▸ **Aim A**
Render the stored entries, from the first line up to and including the line with "Roulette (373, 336)", as a Markdown table with the columns No. and Line, leaving out any blank lines.
* Begin Excerpt to read *
Rutherford backscattering spectrometry (RBS) is an analytical technique sometimes referred to as high-energy ion scattering (HEIS) spectrometry. RBS is used to determine the structure and composition of materials by measuring the backscattering of a beam of high energy protons or ions impinging on a piece of material such as a dust grain.

If the energy of the incident proton is increased sufficiently, the Coulomb barrier is exceeded and the wavefunctions of the incident and struck particles overlap. This may result in nuclear reactions in certain cases, but frequently the interaction remains elastic, although the scattering cross-sections may fluctuate wildly as a function of energy. This case is known as "Elastic (non-Rutherford) Backscattering Spectrometry" (EBS).

We can describe Rutherford backscattering as an elastic (hard-sphere) collision between a high kinetic energy proton from the incident beam (the projectile) and a stationary particle located in the dust grain (the target). Elastic in this context means that no energy is either lost or gained during the collision.

In some circumstances a collision may result in a nuclear reaction, with the release of considerable energy. Nuclear reaction analysis (NRA) is very useful for detecting light elements.
* End Excerpt to read *
* Begin Input rows *
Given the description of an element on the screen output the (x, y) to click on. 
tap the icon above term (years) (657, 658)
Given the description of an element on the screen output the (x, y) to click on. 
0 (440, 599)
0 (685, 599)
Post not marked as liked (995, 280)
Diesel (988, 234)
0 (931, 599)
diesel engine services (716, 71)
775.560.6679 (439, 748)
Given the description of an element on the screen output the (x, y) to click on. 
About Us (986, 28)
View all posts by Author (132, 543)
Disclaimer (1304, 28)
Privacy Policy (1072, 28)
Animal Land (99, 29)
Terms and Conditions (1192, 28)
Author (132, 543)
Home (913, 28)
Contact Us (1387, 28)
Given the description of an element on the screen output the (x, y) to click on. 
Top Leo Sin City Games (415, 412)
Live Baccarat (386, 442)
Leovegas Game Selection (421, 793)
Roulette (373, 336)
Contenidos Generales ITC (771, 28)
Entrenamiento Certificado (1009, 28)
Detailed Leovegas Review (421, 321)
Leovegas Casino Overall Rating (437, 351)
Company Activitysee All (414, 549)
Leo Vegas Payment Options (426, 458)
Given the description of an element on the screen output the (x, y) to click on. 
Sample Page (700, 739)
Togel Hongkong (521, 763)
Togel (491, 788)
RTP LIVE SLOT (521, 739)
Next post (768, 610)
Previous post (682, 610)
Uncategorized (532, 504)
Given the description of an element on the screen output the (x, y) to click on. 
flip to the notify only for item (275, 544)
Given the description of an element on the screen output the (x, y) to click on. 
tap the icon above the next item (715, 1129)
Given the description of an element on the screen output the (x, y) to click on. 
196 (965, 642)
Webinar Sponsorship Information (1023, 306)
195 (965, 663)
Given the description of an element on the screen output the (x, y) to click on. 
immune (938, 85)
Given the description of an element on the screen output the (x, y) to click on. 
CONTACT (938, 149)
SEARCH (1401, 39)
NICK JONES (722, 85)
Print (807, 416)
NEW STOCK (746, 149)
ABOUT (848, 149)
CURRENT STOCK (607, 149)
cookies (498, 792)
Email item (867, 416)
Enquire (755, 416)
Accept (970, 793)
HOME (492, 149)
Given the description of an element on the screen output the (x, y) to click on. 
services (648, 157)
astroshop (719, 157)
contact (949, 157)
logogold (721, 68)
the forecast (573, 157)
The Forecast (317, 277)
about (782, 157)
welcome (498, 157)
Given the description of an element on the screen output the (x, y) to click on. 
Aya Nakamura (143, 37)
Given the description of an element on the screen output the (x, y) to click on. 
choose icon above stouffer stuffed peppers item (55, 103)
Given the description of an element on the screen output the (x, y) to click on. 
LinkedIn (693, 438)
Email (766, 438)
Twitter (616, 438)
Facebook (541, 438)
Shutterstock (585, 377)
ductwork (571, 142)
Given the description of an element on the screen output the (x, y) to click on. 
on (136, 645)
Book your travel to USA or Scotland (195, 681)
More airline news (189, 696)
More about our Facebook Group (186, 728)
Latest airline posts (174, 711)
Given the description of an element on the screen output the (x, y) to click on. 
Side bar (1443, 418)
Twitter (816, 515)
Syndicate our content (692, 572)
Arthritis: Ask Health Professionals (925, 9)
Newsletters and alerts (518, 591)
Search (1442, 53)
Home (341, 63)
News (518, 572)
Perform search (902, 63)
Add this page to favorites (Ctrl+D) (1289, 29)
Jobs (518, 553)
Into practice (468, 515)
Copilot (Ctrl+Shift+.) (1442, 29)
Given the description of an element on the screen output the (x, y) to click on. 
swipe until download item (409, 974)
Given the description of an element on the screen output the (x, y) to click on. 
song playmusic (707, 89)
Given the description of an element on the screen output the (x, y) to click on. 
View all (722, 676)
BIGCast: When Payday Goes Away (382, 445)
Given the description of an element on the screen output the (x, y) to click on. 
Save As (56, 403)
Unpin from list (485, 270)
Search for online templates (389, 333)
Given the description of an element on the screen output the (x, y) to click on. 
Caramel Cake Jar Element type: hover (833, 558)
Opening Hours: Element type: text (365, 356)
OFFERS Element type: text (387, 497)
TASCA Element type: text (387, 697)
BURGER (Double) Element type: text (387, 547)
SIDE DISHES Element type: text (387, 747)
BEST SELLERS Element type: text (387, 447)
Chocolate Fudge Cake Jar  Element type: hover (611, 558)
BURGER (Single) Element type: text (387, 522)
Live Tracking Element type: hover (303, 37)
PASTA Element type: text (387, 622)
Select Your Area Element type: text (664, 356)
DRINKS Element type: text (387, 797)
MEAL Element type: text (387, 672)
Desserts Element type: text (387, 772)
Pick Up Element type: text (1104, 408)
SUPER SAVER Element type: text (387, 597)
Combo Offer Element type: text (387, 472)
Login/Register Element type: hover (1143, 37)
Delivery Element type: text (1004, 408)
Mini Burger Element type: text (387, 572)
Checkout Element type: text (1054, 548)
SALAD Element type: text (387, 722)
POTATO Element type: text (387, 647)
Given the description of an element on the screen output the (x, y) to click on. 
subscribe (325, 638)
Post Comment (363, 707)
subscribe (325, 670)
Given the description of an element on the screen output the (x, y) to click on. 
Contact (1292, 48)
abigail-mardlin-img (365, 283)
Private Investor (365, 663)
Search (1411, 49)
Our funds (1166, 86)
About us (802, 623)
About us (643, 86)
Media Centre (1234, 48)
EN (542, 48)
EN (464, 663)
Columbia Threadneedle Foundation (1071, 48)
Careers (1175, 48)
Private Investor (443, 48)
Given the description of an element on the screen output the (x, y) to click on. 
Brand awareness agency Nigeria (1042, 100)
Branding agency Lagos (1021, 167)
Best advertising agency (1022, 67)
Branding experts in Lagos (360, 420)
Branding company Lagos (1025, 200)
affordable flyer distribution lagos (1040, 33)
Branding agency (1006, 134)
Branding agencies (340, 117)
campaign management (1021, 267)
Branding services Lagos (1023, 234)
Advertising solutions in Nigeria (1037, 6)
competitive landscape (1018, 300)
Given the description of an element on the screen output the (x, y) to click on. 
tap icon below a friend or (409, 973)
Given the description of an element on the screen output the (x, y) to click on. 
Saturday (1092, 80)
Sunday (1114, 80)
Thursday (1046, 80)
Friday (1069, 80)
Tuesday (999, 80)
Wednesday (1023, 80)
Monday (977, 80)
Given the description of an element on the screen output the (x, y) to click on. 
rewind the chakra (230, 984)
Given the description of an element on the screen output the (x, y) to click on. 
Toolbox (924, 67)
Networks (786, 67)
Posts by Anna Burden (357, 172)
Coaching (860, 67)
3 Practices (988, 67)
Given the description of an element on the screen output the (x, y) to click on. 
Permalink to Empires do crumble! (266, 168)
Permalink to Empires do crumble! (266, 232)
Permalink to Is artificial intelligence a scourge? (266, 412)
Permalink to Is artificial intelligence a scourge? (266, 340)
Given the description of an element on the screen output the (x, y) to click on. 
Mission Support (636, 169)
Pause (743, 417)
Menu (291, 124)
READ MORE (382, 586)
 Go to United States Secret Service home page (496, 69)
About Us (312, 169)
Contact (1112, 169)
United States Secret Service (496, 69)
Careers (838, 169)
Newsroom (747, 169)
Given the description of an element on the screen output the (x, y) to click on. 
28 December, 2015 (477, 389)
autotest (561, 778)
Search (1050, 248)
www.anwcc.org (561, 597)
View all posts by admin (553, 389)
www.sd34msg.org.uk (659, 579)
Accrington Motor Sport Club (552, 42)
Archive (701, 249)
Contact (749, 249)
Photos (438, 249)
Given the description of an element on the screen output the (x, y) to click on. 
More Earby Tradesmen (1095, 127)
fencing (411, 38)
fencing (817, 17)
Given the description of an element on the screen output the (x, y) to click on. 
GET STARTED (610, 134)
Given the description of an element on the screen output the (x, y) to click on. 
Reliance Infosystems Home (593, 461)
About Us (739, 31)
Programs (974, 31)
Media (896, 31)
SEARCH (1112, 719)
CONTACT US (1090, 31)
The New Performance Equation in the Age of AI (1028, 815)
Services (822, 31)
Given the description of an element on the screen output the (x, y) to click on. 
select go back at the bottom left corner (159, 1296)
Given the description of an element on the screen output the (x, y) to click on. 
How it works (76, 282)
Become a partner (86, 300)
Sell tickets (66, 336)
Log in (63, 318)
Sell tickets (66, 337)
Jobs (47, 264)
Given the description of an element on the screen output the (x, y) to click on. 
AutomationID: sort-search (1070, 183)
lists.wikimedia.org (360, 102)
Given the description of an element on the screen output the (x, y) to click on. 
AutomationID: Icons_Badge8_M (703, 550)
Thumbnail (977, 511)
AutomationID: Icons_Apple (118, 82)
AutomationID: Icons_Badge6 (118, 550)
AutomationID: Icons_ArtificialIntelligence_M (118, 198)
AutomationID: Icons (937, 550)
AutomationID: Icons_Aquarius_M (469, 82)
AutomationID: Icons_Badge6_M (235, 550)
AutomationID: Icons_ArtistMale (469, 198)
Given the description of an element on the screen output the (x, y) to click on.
* End Input rows *
▸ **Aim B**
List every abbreviation that the excerpt on backscattering spectrometry introduces, each with the term it stands for.

▸ **Exercise result A**
| No. | Line |
|---|---|
| 1 | Given the description of an element on the screen output the (x, y) to click on.  |
| 2 | tap the icon above term (years) (657, 658) |
| 3 | Given the description of an element on the screen output the (x, y) to click on.  |
| 4 | 0 (440, 599) |
| 5 | 0 (685, 599) |
| 6 | Post not marked as liked (995, 280) |
| 7 | Diesel (988, 234) |
| 8 | 0 (931, 599) |
| 9 | diesel engine services (716, 71) |
| 10 | 775.560.6679 (439, 748) |
| 11 | Given the description of an element on the screen output the (x, y) to click on.  |
| 12 | About Us (986, 28) |
| 13 | View all posts by Author (132, 543) |
| 14 | Disclaimer (1304, 28) |
| 15 | Privacy Policy (1072, 28) |
| 16 | Animal Land (99, 29) |
| 17 | Terms and Conditions (1192, 28) |
| 18 | Author (132, 543) |
| 19 | Home (913, 28) |
| 20 | Contact Us (1387, 28) |
| 21 | Given the description of an element on the screen output the (x, y) to click on.  |
| 22 | Top Leo Sin City Games (415, 412) |
| 23 | Live Baccarat (386, 442) |
| 24 | Leovegas Game Selection (421, 793) |
| 25 | Roulette (373, 336) |

▸ **Exercise result B**
- RBS: Rutherford backscattering spectrometry
- HEIS: high-energy ion scattering
- EBS: Elastic (non-Rutherford) Backscattering Spectrometry
- NRA: Nuclear reaction analysis